The Tandy Center Subway operated in Fort Worth, Texas, from February 15, 1963 to August 30, 2002. It ran a distance of  and was, during the period of its operation, the only privately owned subway in the United States.

History
The subway was originally built by Leonard's Department Store in 1963, connecting the store to its large parking lots on the edge of downtown. Originally known as the Leonard's M&O Subway, it consisted of one underground station beneath the store and four stations in the parking lots. Between 1962 and 1966, Leonard's acquired a total of 15 PCC streetcars from DC Transit in Washington, D.C. These had been manufactured by the St. Louis Car Company in the 1930s and 1940s.

The Tandy Corporation purchased the department store, its parking lots, and the subway in 1967. The corporation built its headquarters, the Tandy Center, on the site in 1974. Although it demolished the original store, Tandy retained the subway.

The small subway primarily served patrons visiting the mall at the base of the Tandy Center, which also linked to the downtown location of Fort Worth Public Library. However, the anchor tenant moved out in 1995 and the mall declined. The Tandy Center Subway ceased operation on August 30, 2002.

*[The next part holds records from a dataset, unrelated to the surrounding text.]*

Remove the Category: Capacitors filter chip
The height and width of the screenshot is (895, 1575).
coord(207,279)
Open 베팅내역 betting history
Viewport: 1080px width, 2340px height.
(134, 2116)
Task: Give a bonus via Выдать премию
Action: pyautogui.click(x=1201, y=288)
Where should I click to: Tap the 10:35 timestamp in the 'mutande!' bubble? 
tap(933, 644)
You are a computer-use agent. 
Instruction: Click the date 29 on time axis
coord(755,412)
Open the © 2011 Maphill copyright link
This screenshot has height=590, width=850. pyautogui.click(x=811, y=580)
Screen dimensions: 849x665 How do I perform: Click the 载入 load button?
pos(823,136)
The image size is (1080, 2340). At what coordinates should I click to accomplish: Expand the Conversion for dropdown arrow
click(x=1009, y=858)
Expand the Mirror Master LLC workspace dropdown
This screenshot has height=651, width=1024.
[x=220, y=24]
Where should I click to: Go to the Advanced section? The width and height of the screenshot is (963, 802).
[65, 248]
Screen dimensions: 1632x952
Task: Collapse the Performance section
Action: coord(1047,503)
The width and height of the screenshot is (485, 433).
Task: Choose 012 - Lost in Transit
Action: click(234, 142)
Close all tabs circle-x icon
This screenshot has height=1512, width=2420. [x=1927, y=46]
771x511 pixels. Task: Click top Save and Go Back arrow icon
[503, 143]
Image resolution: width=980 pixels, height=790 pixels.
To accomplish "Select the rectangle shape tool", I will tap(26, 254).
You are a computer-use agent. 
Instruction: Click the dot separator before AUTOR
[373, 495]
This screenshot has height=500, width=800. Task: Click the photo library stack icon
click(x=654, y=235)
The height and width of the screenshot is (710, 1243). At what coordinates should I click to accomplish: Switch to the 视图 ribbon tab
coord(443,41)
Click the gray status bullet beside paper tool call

After the closure, one of the streetcars used on the subway was acquired by Dallas's McKinney Avenue Transit Authority, which modified it to again make it suitable for in-street use, and it operated in service on the McKinney Avenue heritage streetcar line in Dallas until the mid-to late 2000s.  As of 2012, it remained in storage in Dallas, out of use.

"Leonard's number one" was the first PCC streetcar to run the line in 1963, the subway car was originally manufactured by the St. Louis Car Co. between 1937 and 1944 in Washington, D.C. with custom made air conditioning and heating.  The number one car is the only one of five original subway cars to survive. In April 1982 the car was saved from the cutting torch by a Tandy computer programmer and stored on a farm south of Fort Worth, where it remained for over 25 years. On February 2, 2008, it was moved to a restoration location near Benbrook, Texas.  As of late 2013, Leonard's number one is now on public display in the lobby of Texas Capital Bank, Fort Worth (One City Place). 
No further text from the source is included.